En apprenant samedi la mort de l'ancien dictateur Jean-Claude Duvalier, la communauté haïtienne de Montréal a dû faire face à un verdict sans appel : «Bébé Doc» ne sera jamais jugé pour les crimes dont il était accusé.

La présidente-directrice générale de Montréal International, Dominique Anglade, a été l'une des premières personnalités publiques québécoises à réagir sur les réseaux sociaux. «Mes pensées aujourd'hui vont à toutes les victimes de la dictature Duvalier, les disparus qui n'auront jamais obtenu justice», a-t-elle écrit.

Quand La Presse l'a contactée pour obtenir son témoignage, elle a d'abord demandé d'attendre quelques heures avant de nous parler. Très émotive, sa famille a été - comme celle de bien d'autres Haïtiens qui habitent à Montréal - victime du régime de terreur imposé sous Duvalier.

Mme Anglade est la fille de l'écrivain Georges Anglade et de l'économiste et féministe Mireille Neptune Anglade, tous deux morts en Haïti lors du séisme de 2010. Après avoir fui le pays une première fois, ses parents y sont retournés pour un bref séjour il y a 40 ans, alors qu'elle n'était qu'une enfant. Ils voulaient voir s'ils pouvaient imaginer revenir vivre dans leur pays natal.

Sur le chemin du retour, à l'aéroport, son père a été arrêté par les policiers du régime. Sa famille a été sans nouvelles de lui pendant près d'un mois, avant qu'il ne soit rapatrié au Canada sous la pression internationale.

Quelques minutes avant l'entrevue, le président haïtien Michel Martelly avait publié un message controversé sur l'internet. «J'adresse mes sincères sympathies à l'endroit de la famille et de la nation tout entière en cette triste circonstance», a-t-il écrit, ajoutant : «En dépit de nos querelles et nos divergences, saluons le départ d'un authentique fils d'Haïti.»

Mme Anglade comprend que la diaspora haïtienne réagisse avec colère à ces paroles.

«Quand on sait que des milliers d'Haïtiens sont disparus pendant cette dictature, que les familles ont été déplacées, que l'élite a quitté le pays, ces propos sont inimaginables. [...] Jean-Claude Duvalier est mort d'une crise cardiaque comme un homme normal. Comme s'il avait passé toute sa vie à travailler et payer ses impôts. C'est quand même particulier qu'un être comme lui puisse finir sa vie aussi simplement, sans aucune conséquence», a-t-elle affirmé.

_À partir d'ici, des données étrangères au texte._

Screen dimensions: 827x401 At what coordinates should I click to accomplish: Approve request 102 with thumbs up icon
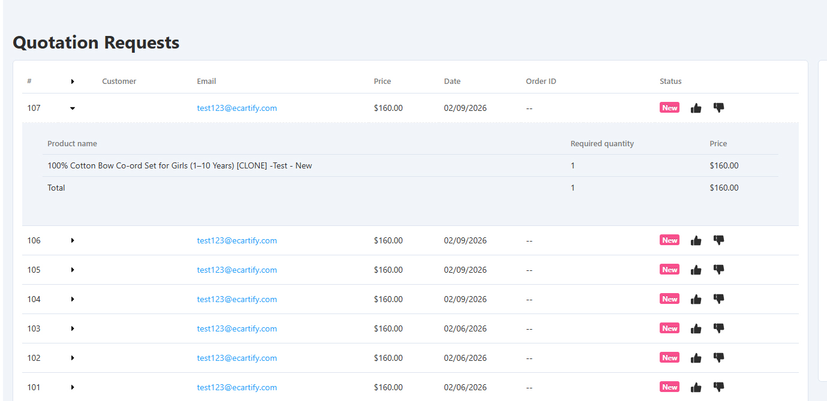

«Les gens n'ont pas pardonné aux criminels»

Ce sentiment de surprise est aussi partagé par la directrice générale de la Maison d'Haïti, Marjorie Villefranche. Sa famille a elle aussi fui Haïti «sous le régime de terreur instauré par le père de Jean-Claude Duvalier, François».

«Je suis arrivée au Canada à l'âge de 12 ans. Vivre sous la gouverne de Duvalier père, c'était vivre dans la terreur. En plus d'avoir instauré un régime dictatorial, il avait instauré un climat de terreur comme celui qu'on voit parmi les organisations terroristes islamiques», a-t-elle affirmé.

Mme Villefranche, qui connaît très bien la communauté haïtienne de Montréal - la plus importante au Canada -, est convaincue que ses compatriotes sont tristes que le dictateur n'ait pas été jugé. Bébé Doc mort, l'impunité a gagné, a-t-elle dit.

«Si [M. Martelly] a écrit ce message sur Twitter, c'est probablement qu'il était un ami de Duvalier. Que demande-t-il, alors ? La réconciliation ? Même en Afrique du Sud, où il y a eu réconciliation après l'apartheid, les gens n'ont pas pardonné aux criminels, à ceux qui avaient tué. Les assassins, on les a jugés», a rappelé la directrice générale de la Maison d'Haïti, encore sous le choc de la nouvelle.